Goal of the exercise:
All lines from the one with "The width and height of the screenshot is (1359, 473)." through the last are to be given again exactly as they stand in the data below, and only those.

Saved data entries:

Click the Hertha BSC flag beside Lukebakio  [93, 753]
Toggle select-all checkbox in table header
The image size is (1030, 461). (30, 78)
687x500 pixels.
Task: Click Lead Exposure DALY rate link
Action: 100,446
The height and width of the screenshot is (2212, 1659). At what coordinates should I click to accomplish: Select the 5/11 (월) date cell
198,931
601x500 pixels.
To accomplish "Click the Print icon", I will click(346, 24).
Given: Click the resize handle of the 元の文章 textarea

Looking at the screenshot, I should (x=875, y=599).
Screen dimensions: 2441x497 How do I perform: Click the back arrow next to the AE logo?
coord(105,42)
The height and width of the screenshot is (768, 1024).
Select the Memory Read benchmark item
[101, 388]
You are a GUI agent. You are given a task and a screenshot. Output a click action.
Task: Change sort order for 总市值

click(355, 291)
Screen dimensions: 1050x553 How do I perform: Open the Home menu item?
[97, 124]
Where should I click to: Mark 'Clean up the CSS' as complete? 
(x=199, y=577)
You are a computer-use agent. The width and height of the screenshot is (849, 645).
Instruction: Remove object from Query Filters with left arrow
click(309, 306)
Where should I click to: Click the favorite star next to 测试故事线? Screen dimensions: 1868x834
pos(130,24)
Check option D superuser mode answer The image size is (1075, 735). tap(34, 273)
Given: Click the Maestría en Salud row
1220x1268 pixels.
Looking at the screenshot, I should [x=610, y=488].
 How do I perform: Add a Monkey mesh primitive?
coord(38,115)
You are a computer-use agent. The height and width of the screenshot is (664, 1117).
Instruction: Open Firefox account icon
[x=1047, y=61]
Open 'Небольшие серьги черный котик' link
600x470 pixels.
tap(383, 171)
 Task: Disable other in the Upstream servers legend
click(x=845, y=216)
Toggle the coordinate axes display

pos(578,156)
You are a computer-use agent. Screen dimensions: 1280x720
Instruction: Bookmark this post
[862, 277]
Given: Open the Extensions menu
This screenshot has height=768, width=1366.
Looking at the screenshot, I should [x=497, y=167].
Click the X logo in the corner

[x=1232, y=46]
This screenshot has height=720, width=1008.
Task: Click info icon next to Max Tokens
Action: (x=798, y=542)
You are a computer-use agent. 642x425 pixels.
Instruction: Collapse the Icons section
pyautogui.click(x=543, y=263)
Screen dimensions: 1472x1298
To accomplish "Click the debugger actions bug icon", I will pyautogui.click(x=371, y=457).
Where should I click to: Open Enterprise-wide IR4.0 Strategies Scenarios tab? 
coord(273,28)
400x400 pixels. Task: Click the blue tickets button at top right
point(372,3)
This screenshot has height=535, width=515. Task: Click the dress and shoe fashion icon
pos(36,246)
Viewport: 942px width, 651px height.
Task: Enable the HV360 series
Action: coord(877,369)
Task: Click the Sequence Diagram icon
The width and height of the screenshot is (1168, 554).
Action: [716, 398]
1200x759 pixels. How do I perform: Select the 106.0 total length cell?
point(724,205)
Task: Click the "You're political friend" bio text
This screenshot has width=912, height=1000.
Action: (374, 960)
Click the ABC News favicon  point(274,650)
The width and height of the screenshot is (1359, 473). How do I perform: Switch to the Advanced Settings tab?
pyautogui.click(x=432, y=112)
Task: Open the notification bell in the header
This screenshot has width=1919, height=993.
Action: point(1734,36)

Task output:
The width and height of the screenshot is (1359, 473). How do I perform: Switch to the Advanced Settings tab?
pyautogui.click(x=432, y=112)
Task: Open the notification bell in the header
This screenshot has width=1919, height=993.
Action: point(1734,36)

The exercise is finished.